Pourquoi est-ce que vous vous levez le matin ?
Pour inspirer les futures générations à se lancer dans l’entrepreneuriat social, à travers mes activités. On me dit souvent : « tu ne possèdes pas les brevets sur les machines. Il existe un risque que d’autres personnes s’emparent de ton idée et fassent la même chose que toi ». Pour moi ce n’est pas un problème. Tant mieux si mon initiative peut inspirer et inciter des personnes à aider et faire le bien autour d’elles. L’important est que les futures générations – et même celles d’aujourd’hui – se rendent compte qu’il existe un avenir dans l’entrepreneuriat social.
Pourquoi ce que vous faites intéresse les autres ?
Nous voyons tous la souffrance dans le monde. Les gens sont bombardés de nouvelles sur des situations dramatiques en Syrie, mais aussi au sujet des Rohingas, des Yemenites et j’en passe.
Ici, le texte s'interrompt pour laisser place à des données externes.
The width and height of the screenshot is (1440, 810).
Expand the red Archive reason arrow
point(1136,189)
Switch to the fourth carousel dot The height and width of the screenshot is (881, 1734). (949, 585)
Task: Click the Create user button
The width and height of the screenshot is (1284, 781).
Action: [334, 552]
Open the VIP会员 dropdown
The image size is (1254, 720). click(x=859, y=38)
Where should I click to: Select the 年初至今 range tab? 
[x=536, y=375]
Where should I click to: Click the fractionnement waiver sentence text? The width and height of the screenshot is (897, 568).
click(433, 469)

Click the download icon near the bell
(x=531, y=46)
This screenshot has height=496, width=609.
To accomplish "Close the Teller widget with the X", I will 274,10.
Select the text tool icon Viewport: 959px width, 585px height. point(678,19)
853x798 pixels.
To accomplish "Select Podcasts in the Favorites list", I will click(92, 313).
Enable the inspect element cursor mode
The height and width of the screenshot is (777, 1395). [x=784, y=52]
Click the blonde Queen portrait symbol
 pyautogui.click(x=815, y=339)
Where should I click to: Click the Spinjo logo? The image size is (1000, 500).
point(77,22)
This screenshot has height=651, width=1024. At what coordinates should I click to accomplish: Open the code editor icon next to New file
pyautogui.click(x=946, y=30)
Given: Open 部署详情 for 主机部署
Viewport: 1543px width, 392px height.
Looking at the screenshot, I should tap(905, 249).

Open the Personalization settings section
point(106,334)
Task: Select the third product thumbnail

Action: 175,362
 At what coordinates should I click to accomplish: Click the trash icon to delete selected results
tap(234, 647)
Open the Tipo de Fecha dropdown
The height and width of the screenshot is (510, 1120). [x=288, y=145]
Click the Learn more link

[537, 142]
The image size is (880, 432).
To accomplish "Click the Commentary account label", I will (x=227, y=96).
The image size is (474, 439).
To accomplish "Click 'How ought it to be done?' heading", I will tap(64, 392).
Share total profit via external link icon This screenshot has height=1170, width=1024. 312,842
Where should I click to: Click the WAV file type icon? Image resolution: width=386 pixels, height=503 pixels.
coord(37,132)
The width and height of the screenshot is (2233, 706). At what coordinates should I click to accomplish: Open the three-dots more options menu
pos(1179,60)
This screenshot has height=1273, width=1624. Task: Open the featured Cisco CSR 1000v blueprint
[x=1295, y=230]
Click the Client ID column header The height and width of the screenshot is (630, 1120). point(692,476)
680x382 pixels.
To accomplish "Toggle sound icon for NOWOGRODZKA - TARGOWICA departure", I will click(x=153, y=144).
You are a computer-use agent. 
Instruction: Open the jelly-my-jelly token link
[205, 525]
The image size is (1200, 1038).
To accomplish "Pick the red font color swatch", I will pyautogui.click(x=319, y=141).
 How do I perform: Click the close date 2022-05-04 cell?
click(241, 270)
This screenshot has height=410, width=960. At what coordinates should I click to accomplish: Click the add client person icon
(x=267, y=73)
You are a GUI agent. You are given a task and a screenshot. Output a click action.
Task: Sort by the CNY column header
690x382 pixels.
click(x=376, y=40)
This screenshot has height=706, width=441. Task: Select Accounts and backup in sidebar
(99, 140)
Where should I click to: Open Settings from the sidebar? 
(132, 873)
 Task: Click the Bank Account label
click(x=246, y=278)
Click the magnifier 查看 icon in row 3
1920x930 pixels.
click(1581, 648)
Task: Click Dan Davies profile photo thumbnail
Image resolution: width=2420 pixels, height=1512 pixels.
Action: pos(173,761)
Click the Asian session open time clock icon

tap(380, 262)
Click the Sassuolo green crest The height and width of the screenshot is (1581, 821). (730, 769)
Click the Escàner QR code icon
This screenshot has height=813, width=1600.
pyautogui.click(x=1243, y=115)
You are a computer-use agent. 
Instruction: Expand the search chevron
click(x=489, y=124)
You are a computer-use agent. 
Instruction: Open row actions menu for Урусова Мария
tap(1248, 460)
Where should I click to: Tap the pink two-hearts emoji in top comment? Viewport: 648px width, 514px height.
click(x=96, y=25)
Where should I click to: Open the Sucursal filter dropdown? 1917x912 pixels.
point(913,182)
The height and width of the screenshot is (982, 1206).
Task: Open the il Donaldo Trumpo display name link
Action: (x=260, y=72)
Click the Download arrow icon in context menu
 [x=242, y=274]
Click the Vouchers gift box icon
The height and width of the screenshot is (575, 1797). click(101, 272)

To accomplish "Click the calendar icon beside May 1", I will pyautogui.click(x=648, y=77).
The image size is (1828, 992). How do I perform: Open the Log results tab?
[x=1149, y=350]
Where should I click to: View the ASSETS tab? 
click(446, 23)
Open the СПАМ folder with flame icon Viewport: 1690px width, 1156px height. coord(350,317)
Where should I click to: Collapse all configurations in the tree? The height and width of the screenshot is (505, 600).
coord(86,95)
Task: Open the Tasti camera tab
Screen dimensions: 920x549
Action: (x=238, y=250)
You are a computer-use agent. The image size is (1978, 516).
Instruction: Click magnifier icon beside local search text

Il y a actuellement 65 millions de réfugiés dans le monde, soit l’équivalent de la population de l’Angleterre ! Et je pense que nous sommes tous sensibles à ces drames.
La crise de l’eau est inéluctable, les gens s’en rendent compte petit à petit. Les technologies existent, il ne manque plus que des « early adopters » pour les rendre utilisables par la masse. Comme avec les panneaux solaires, qui étaient chers et peu exploités au début, mais qui maintenant sont presque obligatoires dans un souci de durabilité.
Souvent la crise de l’eau résulte d’une mauvaise gouvernance de l’état. C’est pourquoi nous amenons une solution afin de préparer le futur. En cas de pénurie, il s’agit d’être en mesure de produire de l’eau et abreuver des populations vulnérables. Nous ne comptons pas sur les gouvernements pour que les choses bougent.
Votre conseil
A ceux qui sont encore aux études ou qui viennent de terminer, je dis: « Commencez tôt à explorer votre ikigai. Réfléchissez à des projets que vous pourriez démarrer ». Vivre encore chez ses parents procure une sécurité très appréciable pour entreprendre toutes sortes de choses. C’est une période idéale pour chercher son chemin de vie. Autant tester toutes les possibilités quand on est encore dans le nid familial.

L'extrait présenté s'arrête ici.